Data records
--- START ---
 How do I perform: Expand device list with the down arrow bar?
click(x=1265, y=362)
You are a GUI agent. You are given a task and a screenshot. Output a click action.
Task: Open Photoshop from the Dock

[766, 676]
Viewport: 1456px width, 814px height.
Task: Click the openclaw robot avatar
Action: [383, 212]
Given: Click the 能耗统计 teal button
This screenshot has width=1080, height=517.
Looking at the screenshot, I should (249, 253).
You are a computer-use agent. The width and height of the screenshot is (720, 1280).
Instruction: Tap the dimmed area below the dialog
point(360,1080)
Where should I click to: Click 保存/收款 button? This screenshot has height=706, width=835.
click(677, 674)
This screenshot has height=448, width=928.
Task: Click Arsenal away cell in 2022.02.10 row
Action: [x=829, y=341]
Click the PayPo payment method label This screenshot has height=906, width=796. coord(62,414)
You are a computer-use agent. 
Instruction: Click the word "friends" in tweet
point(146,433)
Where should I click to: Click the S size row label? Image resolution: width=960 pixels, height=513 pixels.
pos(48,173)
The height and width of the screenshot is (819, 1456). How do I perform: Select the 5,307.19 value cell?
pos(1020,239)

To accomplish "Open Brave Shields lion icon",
--- END ---
> **Exercise description**:
Could you retype exactly the lines from the one containing "Where should I click to: Click 保存/收款" through the final line of the data above, and no others?

> **Solution for this problem**:
Where should I click to: Click 保存/收款 button? This screenshot has height=706, width=835.
click(677, 674)
This screenshot has height=448, width=928.
Task: Click Arsenal away cell in 2022.02.10 row
Action: [x=829, y=341]
Click the PayPo payment method label This screenshot has height=906, width=796. coord(62,414)
You are a computer-use agent. 
Instruction: Click the word "friends" in tweet
point(146,433)
Where should I click to: Click the S size row label? Image resolution: width=960 pixels, height=513 pixels.
pos(48,173)
The height and width of the screenshot is (819, 1456). How do I perform: Select the 5,307.19 value cell?
pos(1020,239)

To accomplish "Open Brave Shields lion icon",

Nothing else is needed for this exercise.